Sostituisci "Instruction" con "Command" in tutte le righe seguenti e riscrivile senza cambiare nient'altro.
---------- ELENCO DATI
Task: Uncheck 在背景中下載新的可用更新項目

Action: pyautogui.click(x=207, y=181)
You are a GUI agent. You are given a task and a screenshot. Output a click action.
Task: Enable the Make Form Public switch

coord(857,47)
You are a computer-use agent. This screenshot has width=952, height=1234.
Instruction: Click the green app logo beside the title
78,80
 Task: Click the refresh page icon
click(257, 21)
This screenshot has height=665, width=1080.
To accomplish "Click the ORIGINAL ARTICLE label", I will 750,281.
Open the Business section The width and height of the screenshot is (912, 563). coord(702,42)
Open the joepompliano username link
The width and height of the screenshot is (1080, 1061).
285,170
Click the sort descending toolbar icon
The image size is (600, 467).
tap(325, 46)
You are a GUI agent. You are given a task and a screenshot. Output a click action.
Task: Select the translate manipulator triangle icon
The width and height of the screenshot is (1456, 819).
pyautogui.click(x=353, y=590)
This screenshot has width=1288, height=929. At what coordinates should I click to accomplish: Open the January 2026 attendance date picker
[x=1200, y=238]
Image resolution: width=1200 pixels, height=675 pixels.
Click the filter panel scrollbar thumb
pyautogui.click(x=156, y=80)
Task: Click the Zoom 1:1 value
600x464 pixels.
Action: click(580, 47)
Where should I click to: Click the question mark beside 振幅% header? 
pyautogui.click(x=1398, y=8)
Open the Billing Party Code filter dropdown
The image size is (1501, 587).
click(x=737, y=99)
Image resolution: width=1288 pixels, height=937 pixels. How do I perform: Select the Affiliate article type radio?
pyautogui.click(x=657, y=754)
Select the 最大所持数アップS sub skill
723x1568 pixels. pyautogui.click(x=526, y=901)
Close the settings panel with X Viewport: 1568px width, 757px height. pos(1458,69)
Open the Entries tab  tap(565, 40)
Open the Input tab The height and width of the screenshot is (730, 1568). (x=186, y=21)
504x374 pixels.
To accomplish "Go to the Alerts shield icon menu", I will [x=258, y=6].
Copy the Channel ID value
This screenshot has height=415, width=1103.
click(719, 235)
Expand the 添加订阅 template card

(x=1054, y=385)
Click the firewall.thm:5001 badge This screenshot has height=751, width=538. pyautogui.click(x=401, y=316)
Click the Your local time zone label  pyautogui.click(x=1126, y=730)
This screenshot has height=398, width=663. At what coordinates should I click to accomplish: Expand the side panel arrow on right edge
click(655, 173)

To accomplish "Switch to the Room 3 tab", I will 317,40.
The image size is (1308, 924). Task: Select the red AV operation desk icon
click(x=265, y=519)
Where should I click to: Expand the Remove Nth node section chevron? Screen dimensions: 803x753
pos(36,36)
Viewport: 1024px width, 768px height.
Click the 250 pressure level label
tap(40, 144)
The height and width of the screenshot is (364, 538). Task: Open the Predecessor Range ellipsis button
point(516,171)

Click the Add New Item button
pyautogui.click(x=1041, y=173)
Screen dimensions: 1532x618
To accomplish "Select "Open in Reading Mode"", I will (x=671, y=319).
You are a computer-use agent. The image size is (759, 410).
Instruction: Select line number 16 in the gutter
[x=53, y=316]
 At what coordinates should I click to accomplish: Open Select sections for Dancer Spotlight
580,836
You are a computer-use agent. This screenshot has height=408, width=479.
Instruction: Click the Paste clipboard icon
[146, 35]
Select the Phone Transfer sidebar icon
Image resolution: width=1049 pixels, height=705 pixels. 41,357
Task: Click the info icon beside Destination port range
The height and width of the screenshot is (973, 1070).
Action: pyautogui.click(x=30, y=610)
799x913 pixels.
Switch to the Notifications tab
--------------------
> [RISULTATO]
Task: Uncheck 在背景中下載新的可用更新項目

Action: pyautogui.click(x=207, y=181)
You are a GUI agent. You are given a task and a screenshot. Output a click action.
Task: Enable the Make Form Public switch

coord(857,47)
You are a computer-use agent. This screenshot has width=952, height=1234.
Command: Click the green app logo beside the title
78,80
 Task: Click the refresh page icon
click(257, 21)
This screenshot has height=665, width=1080.
To accomplish "Click the ORIGINAL ARTICLE label", I will 750,281.
Open the Business section The width and height of the screenshot is (912, 563). coord(702,42)
Open the joepompliano username link
The width and height of the screenshot is (1080, 1061).
285,170
Click the sort descending toolbar icon
The image size is (600, 467).
tap(325, 46)
You are a GUI agent. You are given a task and a screenshot. Output a click action.
Task: Select the translate manipulator triangle icon
The width and height of the screenshot is (1456, 819).
pyautogui.click(x=353, y=590)
This screenshot has width=1288, height=929. At what coordinates should I click to accomplish: Open the January 2026 attendance date picker
[x=1200, y=238]
Image resolution: width=1200 pixels, height=675 pixels.
Click the filter panel scrollbar thumb
pyautogui.click(x=156, y=80)
Task: Click the Zoom 1:1 value
600x464 pixels.
Action: click(580, 47)
Where should I click to: Click the question mark beside 振幅% header? 
pyautogui.click(x=1398, y=8)
Open the Billing Party Code filter dropdown
The image size is (1501, 587).
click(x=737, y=99)
Image resolution: width=1288 pixels, height=937 pixels. How do I perform: Select the Affiliate article type radio?
pyautogui.click(x=657, y=754)
Select the 最大所持数アップS sub skill
723x1568 pixels. pyautogui.click(x=526, y=901)
Close the settings panel with X Viewport: 1568px width, 757px height. pos(1458,69)
Open the Entries tab  tap(565, 40)
Open the Input tab The height and width of the screenshot is (730, 1568). (x=186, y=21)
504x374 pixels.
To accomplish "Go to the Alerts shield icon menu", I will [x=258, y=6].
Copy the Channel ID value
This screenshot has height=415, width=1103.
click(719, 235)
Expand the 添加订阅 template card

(x=1054, y=385)
Click the firewall.thm:5001 badge This screenshot has height=751, width=538. pyautogui.click(x=401, y=316)
Click the Your local time zone label  pyautogui.click(x=1126, y=730)
This screenshot has height=398, width=663. At what coordinates should I click to accomplish: Expand the side panel arrow on right edge
click(655, 173)

To accomplish "Switch to the Room 3 tab", I will 317,40.
The image size is (1308, 924). Task: Select the red AV operation desk icon
click(x=265, y=519)
Where should I click to: Expand the Remove Nth node section chevron? Screen dimensions: 803x753
pos(36,36)
Viewport: 1024px width, 768px height.
Click the 250 pressure level label
tap(40, 144)
The height and width of the screenshot is (364, 538). Task: Open the Predecessor Range ellipsis button
point(516,171)

Click the Add New Item button
pyautogui.click(x=1041, y=173)
Screen dimensions: 1532x618
To accomplish "Select "Open in Reading Mode"", I will (x=671, y=319).
You are a computer-use agent. The image size is (759, 410).
Command: Select line number 16 in the gutter
[x=53, y=316]
 At what coordinates should I click to accomplish: Open Select sections for Dancer Spotlight
580,836
You are a computer-use agent. This screenshot has height=408, width=479.
Command: Click the Paste clipboard icon
[146, 35]
Select the Phone Transfer sidebar icon
Image resolution: width=1049 pixels, height=705 pixels. 41,357
Task: Click the info icon beside Destination port range
The height and width of the screenshot is (973, 1070).
Action: pyautogui.click(x=30, y=610)
799x913 pixels.
Switch to the Notifications tab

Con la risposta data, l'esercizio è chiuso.